The Evolution of Search
Posted on Mon, Jul 12, 2010

Prior to joining Searchandise Commerce, John Puopolo served as director of software engineering at FAST (acquired by Microsoft), a world leader in enterprise search software. As such, he brings unique perspective to the company as we build new solutions within the larger search market. Following are his insights on the most significant changes in the market since leaving FAST four years ago.
The fact that businesses of all shapes and sizes now have the ability to create, collect and publish “facts” and “data” at a blinding rate has created, ironically, an information deficit. Pure data is, in effect, a commodity. Anyone with a computer and an Internet connection has the ability to access all sorts of facts. The problem is that we are awash in facts, and our ability to extract information and useful linkages is, I believe, decreasing at an increasing rate.
To address this paradoxical situation, pure search engines have tended to evolve into platforms that offer several new features including:
- Scoped search
- Active intelligence
- Post-discovery
In a nutshell, scoped search is the ability for a search engine to filter and rank documents based on a subset of a document versus the entire document. For example, in searching the plays of William Shakespeare, we might want to retrieve all plays where Romeo is not only mentioned, but is also a speaker in a given act. Scoped search makes these type of specific, semantically rich searches possible. This enables us to reduce “fact noise” and retrieve precisely what we need, making it easier to extract useful information from a smaller set of highly relevant content.

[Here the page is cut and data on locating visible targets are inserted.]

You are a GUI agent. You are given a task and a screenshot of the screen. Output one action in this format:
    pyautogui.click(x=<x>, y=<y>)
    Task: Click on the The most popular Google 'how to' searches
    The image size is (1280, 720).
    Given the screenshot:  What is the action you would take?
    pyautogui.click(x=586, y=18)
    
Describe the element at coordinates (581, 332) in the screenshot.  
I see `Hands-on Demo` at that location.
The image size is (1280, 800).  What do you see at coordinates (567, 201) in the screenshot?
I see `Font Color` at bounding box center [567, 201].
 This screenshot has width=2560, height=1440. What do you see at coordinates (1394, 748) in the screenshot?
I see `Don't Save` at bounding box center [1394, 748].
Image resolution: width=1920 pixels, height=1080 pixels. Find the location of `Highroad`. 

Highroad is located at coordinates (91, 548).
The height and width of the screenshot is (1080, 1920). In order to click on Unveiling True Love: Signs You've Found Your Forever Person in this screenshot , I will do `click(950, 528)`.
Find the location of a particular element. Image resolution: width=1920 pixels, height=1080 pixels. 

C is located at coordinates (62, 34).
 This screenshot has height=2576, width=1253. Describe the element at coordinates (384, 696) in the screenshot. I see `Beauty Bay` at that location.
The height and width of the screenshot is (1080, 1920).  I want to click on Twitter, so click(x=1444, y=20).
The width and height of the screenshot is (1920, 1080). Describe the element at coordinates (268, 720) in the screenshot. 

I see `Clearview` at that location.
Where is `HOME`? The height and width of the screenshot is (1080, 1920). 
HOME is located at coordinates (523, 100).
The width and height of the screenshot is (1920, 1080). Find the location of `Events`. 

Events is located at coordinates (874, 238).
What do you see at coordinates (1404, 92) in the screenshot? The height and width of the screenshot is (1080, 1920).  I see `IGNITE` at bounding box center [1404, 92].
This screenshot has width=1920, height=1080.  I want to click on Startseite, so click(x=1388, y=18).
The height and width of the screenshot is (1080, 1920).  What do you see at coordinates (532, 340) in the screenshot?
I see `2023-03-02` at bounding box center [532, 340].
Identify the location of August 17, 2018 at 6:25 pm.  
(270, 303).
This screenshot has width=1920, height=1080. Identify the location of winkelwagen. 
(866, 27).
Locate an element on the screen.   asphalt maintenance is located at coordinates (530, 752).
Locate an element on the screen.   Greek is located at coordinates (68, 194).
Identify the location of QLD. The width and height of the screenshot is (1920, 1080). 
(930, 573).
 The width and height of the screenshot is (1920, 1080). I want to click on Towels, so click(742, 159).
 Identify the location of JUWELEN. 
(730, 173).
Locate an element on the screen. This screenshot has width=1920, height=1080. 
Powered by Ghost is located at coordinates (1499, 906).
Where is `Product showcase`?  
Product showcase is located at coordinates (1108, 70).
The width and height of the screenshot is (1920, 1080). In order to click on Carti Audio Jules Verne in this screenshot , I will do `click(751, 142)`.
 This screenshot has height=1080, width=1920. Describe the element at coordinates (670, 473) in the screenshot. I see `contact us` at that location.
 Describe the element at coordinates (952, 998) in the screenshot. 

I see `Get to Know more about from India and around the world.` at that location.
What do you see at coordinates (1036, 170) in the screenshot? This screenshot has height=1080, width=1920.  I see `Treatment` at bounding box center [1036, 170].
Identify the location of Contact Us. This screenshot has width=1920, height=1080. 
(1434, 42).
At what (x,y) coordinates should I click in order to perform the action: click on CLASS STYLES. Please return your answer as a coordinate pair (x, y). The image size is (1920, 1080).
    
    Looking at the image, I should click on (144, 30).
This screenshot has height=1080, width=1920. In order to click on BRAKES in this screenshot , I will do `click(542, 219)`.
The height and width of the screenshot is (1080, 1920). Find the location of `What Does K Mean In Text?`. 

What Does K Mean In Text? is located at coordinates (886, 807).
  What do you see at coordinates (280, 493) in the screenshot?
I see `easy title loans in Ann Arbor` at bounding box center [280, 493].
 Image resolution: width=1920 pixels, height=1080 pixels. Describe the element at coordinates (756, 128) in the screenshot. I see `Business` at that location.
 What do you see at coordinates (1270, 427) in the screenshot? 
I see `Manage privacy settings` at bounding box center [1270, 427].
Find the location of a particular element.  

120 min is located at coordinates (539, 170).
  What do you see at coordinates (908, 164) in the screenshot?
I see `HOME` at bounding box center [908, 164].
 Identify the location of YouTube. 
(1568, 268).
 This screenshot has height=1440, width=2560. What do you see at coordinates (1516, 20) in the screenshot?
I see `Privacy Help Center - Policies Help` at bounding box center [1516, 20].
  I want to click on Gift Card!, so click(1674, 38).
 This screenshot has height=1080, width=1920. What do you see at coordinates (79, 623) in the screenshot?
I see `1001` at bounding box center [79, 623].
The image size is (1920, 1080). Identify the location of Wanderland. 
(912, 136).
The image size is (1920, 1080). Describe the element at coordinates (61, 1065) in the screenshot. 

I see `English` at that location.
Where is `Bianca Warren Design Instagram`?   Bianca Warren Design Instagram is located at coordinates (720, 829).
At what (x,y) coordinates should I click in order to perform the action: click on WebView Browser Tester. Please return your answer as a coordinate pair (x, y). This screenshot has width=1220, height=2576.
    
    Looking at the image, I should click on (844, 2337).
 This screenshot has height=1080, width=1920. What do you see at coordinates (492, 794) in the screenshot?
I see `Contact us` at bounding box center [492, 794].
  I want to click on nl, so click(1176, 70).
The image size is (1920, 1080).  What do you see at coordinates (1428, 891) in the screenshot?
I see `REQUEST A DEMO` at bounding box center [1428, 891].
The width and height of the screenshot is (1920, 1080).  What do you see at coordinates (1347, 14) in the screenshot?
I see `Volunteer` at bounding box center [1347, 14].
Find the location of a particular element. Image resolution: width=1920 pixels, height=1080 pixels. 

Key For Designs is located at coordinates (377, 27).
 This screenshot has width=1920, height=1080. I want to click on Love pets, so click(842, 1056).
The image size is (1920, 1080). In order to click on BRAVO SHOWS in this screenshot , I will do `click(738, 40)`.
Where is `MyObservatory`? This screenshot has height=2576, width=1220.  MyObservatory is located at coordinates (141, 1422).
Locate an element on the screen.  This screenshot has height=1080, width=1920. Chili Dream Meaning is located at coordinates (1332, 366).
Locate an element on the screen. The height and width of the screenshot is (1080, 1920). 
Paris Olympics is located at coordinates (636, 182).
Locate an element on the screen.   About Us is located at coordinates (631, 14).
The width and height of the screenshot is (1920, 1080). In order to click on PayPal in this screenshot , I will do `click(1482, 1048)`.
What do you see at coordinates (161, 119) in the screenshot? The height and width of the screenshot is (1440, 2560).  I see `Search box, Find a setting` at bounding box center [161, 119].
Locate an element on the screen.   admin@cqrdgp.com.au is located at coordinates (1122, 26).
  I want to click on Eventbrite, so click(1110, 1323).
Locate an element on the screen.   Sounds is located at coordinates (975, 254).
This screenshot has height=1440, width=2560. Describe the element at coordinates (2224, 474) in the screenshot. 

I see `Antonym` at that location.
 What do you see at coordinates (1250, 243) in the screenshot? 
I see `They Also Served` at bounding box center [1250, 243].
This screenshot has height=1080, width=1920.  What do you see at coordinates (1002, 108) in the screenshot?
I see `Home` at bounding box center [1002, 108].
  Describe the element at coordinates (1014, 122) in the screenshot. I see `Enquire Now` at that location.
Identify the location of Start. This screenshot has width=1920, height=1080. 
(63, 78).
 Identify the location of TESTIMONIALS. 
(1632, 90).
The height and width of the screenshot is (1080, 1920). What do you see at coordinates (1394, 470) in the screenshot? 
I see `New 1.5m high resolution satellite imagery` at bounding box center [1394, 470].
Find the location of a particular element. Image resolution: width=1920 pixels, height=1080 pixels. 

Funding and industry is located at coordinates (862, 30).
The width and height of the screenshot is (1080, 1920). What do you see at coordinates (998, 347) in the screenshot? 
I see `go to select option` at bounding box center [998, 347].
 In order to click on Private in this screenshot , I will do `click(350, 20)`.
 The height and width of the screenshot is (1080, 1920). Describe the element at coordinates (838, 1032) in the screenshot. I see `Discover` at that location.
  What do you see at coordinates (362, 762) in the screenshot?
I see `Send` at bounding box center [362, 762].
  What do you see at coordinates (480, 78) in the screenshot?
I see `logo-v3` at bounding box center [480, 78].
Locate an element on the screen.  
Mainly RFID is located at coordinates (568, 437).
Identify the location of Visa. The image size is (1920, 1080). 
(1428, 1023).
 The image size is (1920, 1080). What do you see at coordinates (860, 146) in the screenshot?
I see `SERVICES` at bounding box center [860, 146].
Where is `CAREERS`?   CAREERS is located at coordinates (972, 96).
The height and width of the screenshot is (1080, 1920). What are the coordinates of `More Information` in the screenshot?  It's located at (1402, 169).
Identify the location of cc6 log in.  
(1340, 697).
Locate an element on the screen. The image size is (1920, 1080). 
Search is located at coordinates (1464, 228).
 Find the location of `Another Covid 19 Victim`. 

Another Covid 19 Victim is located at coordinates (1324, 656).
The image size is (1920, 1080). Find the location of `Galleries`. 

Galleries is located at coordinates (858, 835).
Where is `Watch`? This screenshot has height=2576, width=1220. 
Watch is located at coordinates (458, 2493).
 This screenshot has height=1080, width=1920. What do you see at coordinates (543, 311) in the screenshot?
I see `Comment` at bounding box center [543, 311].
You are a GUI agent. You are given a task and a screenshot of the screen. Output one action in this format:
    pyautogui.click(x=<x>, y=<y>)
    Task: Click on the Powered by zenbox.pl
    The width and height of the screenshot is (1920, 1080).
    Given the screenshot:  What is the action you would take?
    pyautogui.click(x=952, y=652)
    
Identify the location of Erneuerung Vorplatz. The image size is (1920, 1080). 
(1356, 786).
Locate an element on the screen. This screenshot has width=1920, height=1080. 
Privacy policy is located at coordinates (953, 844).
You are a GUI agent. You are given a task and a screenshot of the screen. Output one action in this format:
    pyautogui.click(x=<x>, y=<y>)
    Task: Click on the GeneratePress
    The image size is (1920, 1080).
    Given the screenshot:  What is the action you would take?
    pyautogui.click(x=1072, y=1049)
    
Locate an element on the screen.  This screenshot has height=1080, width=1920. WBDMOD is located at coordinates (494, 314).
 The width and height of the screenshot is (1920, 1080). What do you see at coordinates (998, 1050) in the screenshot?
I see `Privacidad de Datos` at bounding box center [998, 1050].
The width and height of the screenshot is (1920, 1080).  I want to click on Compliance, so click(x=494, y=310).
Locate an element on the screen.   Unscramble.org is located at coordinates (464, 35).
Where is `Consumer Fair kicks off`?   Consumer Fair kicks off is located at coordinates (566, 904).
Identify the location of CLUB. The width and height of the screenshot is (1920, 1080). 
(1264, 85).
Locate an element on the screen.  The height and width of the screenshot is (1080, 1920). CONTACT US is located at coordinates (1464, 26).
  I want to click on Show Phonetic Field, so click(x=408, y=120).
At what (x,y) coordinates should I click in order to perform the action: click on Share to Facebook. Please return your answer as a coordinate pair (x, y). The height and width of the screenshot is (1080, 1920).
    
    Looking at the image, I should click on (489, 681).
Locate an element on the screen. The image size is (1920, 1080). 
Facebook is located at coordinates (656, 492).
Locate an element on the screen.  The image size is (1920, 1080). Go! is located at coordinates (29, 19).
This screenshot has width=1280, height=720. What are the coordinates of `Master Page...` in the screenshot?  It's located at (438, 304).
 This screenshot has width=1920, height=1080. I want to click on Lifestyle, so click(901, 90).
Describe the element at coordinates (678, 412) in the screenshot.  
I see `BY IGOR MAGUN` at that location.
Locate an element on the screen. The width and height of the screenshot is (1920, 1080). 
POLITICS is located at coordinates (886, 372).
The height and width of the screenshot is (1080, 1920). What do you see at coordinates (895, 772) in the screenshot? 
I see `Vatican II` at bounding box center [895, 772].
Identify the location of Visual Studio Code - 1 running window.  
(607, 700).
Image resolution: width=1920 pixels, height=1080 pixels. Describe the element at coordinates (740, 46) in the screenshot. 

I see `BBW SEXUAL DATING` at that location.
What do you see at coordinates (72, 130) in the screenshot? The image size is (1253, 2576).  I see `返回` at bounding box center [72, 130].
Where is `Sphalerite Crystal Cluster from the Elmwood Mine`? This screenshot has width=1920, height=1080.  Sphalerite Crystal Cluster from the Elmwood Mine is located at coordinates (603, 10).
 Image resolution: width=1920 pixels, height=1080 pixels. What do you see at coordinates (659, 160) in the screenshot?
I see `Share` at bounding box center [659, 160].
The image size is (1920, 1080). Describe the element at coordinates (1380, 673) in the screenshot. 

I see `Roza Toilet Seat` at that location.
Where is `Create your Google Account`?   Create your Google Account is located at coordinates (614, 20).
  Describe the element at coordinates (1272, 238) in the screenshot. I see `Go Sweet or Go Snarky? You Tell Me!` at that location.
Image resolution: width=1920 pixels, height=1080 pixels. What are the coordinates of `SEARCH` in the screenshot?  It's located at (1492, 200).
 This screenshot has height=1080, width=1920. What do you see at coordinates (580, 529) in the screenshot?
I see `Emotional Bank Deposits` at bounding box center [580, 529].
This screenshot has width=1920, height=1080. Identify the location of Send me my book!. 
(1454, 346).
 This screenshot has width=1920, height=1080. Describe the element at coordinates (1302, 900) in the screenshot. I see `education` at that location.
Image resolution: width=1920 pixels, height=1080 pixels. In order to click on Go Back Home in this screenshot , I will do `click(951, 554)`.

Active intelligence, a term I associate with Attivio, is the combining of disparate information silos into a cohesive, searchable and mineable form. Oftentimes, information is the product of synthesis – recognizing patterns and linkages among facts. The first step in being able to do this at scale is to ensure that all of your data – from well-structured data, to semi-structured and unstructured data - is cross-correlated and accessible en masse.
Discovery is a term used in the world of Business Intelligence (BI) that encompasses the “slicing and dicing” of interrelated data for the purposes of identifying and using relationships. This has proven a fairly effective way to mine for information; however, there are limitations with this approach. To be effective, BI data must be structured against a predefined schema. This means that semi-structured and unstructured data are often missing from the BI equation. In contrast, post-discovery is a term used by some to recognize the evolution of BI constructs from highly structured to loosely organized data whose relationships can be navigated via intelligent search.
In the next several years, I think we’ll see products and platforms that help to dramatically reduce the information deficit by applying and combining precise search, active intelligence, post-discovery and semantic mining. This is no easy task, but we’re approaching an age where ubiquitous, high-speed connectivity, coupled with near limitless compute power in the form of cloud computing, will enable new models of turning data into actionable information.